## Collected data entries
***

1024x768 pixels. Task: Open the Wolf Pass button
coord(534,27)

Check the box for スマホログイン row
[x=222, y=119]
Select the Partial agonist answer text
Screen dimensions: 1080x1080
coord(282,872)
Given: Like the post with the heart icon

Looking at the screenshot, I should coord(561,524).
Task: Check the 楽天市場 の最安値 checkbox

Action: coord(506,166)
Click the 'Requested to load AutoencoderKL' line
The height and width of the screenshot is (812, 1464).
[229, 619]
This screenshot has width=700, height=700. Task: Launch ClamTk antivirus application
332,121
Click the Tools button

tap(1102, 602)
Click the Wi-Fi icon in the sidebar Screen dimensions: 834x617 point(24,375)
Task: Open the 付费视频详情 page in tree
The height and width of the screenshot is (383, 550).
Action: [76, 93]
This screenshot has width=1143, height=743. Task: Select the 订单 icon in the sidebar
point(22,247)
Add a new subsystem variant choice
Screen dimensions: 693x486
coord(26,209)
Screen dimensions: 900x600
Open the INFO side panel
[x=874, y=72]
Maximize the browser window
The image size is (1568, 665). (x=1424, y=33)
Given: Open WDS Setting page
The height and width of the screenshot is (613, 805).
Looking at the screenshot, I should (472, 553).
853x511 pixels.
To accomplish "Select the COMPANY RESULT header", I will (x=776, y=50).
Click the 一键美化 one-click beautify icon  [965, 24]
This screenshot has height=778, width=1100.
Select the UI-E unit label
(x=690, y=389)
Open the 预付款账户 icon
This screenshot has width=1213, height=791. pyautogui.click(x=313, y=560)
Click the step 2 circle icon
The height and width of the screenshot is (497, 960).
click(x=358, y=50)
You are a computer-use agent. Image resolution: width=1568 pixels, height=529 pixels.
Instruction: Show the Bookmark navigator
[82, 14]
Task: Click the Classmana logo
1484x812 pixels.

***

## Activity
Write out, exactly as shown, only the lines running from the one that contains "You are a computer-use" to the last line above.

## Exercise result
You are a computer-use agent. Image resolution: width=1568 pixels, height=529 pixels.
Instruction: Show the Bookmark navigator
[82, 14]
Task: Click the Classmana logo
1484x812 pixels.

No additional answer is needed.